--- Start ---
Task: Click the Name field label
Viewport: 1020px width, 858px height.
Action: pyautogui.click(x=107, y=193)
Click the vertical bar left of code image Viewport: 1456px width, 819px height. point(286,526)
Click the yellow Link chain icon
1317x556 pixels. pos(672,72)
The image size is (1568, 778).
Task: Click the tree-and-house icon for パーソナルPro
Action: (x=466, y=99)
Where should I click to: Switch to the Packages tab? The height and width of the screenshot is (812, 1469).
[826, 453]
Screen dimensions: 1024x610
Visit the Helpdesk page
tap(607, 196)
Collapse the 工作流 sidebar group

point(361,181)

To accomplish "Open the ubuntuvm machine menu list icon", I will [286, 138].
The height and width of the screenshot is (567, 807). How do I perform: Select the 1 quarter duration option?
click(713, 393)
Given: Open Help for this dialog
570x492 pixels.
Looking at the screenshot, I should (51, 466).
--- End ---
Rewrite everything from the line containing "Click the vertical" down to the last of the lines, changing "Helpdesk" to "Support" and leaving the rest as it is. Give back only those lines.

Click the vertical bar left of code image Viewport: 1456px width, 819px height. point(286,526)
Click the yellow Link chain icon
1317x556 pixels. pos(672,72)
The image size is (1568, 778).
Task: Click the tree-and-house icon for パーソナルPro
Action: (x=466, y=99)
Where should I click to: Switch to the Packages tab? The height and width of the screenshot is (812, 1469).
[826, 453]
Screen dimensions: 1024x610
Visit the Support page
tap(607, 196)
Collapse the 工作流 sidebar group

point(361,181)

To accomplish "Open the ubuntuvm machine menu list icon", I will [286, 138].
The height and width of the screenshot is (567, 807). How do I perform: Select the 1 quarter duration option?
click(713, 393)
Given: Open Help for this dialog
570x492 pixels.
Looking at the screenshot, I should (51, 466).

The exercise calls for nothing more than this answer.